# EXERCISE INSTRUCTIONS
In the records below, begin at the line containing "Identify the click" and end at the line containing "misfitchris (218, 778)"; quote every line in that span exactly, including both boundary lines, and no others.

# DATA SUPPLIED
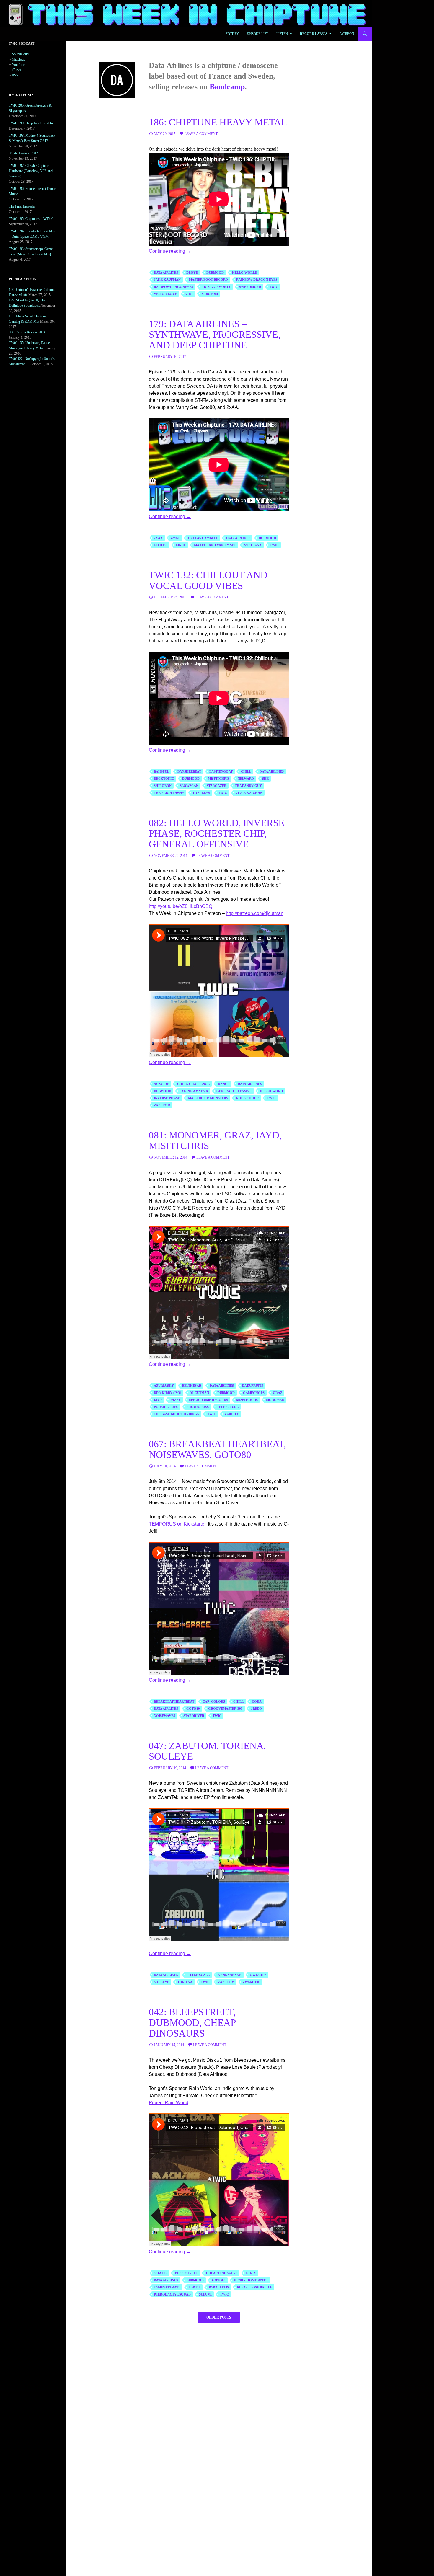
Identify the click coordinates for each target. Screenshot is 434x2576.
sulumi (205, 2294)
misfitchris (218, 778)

---

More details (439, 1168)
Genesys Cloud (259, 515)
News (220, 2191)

# EXERCISE RESPONSE
Identify the click coordinates for each target. Screenshot is 434x2576.
sulumi (205, 2294)
misfitchris (218, 778)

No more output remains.